What needs to be done
Return a copy of each line in the listing that includes the word "volume".

Given entries
===
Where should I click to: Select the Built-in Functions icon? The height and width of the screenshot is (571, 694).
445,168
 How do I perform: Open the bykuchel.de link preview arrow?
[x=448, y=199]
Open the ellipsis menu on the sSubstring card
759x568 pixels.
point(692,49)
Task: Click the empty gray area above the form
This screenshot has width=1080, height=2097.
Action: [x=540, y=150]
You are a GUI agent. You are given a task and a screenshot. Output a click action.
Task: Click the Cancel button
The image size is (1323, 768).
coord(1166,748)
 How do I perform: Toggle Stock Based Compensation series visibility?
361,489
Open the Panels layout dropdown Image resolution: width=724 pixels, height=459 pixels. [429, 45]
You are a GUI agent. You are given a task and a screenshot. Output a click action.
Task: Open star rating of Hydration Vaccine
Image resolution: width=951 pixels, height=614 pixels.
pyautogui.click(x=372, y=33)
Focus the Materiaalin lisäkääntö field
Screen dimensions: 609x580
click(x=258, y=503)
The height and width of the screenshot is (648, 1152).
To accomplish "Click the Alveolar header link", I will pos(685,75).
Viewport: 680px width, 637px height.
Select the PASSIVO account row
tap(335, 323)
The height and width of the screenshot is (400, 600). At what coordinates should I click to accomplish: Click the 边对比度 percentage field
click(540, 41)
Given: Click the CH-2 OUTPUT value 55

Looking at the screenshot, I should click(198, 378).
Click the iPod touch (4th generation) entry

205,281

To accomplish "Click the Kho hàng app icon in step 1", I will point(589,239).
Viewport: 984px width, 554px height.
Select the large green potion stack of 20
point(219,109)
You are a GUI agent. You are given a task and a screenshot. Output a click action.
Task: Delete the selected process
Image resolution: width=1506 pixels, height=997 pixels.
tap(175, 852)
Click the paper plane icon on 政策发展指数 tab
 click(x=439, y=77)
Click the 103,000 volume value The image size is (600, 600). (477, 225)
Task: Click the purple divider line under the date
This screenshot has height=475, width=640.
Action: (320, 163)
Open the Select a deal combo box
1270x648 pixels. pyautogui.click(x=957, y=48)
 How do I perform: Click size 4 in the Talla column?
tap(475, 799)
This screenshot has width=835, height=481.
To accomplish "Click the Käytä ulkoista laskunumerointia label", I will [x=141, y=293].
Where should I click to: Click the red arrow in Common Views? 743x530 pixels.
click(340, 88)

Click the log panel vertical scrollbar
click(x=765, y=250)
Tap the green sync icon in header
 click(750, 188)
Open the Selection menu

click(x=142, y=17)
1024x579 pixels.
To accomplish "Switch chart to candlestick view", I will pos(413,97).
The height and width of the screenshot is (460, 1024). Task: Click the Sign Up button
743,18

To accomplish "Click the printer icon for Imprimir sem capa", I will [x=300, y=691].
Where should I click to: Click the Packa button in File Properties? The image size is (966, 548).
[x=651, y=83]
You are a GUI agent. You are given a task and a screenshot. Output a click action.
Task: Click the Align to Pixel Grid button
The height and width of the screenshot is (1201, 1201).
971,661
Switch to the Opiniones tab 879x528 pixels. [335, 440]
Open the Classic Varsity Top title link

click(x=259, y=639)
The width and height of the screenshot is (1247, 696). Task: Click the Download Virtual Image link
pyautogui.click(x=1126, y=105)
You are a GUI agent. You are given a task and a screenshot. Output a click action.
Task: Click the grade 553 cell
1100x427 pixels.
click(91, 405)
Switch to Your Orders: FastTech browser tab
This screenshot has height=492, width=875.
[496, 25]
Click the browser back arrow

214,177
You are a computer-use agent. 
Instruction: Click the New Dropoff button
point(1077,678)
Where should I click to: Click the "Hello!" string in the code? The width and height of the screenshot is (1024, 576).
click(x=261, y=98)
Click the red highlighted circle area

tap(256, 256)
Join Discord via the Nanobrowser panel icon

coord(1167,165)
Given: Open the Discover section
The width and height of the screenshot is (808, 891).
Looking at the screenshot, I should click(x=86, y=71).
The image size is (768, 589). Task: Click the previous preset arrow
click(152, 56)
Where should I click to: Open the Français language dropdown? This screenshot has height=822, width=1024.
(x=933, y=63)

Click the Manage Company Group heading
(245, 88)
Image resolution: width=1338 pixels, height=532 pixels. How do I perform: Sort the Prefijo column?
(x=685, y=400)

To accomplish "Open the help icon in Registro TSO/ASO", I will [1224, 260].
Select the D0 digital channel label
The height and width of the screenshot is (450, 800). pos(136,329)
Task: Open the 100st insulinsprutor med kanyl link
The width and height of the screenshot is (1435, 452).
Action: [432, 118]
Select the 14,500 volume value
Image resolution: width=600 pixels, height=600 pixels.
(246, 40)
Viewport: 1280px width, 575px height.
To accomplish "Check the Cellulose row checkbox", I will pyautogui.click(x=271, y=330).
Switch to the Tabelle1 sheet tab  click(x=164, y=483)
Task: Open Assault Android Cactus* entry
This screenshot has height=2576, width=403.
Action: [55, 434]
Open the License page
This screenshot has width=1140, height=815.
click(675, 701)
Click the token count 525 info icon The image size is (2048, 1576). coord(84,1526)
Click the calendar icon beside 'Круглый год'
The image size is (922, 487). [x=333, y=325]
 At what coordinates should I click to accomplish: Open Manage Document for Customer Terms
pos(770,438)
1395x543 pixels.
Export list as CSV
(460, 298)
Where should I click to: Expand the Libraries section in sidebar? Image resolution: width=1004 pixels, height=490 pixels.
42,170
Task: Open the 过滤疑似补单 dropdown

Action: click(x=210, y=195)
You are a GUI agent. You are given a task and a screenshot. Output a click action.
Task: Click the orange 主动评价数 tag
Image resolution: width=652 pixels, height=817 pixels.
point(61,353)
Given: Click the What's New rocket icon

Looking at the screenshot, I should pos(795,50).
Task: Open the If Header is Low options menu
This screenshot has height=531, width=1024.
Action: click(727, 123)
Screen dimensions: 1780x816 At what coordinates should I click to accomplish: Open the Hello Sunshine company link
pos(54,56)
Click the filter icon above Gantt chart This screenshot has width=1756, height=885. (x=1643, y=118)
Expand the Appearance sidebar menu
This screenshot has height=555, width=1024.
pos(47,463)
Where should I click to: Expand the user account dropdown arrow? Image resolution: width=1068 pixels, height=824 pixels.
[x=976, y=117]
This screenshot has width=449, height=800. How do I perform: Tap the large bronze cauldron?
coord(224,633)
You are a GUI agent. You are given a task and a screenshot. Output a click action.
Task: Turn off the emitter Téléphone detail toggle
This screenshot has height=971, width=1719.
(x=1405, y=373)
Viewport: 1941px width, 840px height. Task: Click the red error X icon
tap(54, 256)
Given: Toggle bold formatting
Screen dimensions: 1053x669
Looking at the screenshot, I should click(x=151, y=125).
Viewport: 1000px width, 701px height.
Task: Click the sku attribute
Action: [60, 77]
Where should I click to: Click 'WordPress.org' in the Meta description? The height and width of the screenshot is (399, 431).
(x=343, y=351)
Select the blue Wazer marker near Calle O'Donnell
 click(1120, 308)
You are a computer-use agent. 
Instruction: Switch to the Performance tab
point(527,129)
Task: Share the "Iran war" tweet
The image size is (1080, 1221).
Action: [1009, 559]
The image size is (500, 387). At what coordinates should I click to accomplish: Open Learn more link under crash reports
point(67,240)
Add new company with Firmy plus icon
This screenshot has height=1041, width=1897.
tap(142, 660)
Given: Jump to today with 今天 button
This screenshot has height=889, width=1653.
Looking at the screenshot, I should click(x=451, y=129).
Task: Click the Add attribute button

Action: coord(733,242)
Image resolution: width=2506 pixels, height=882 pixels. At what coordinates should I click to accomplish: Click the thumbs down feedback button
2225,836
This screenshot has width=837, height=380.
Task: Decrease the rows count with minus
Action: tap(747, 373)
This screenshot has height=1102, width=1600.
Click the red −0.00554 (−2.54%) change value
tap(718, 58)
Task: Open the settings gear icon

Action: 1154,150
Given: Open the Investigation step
===
Exercise result
Click the 103,000 volume value The image size is (600, 600). (477, 225)
Select the 14,500 volume value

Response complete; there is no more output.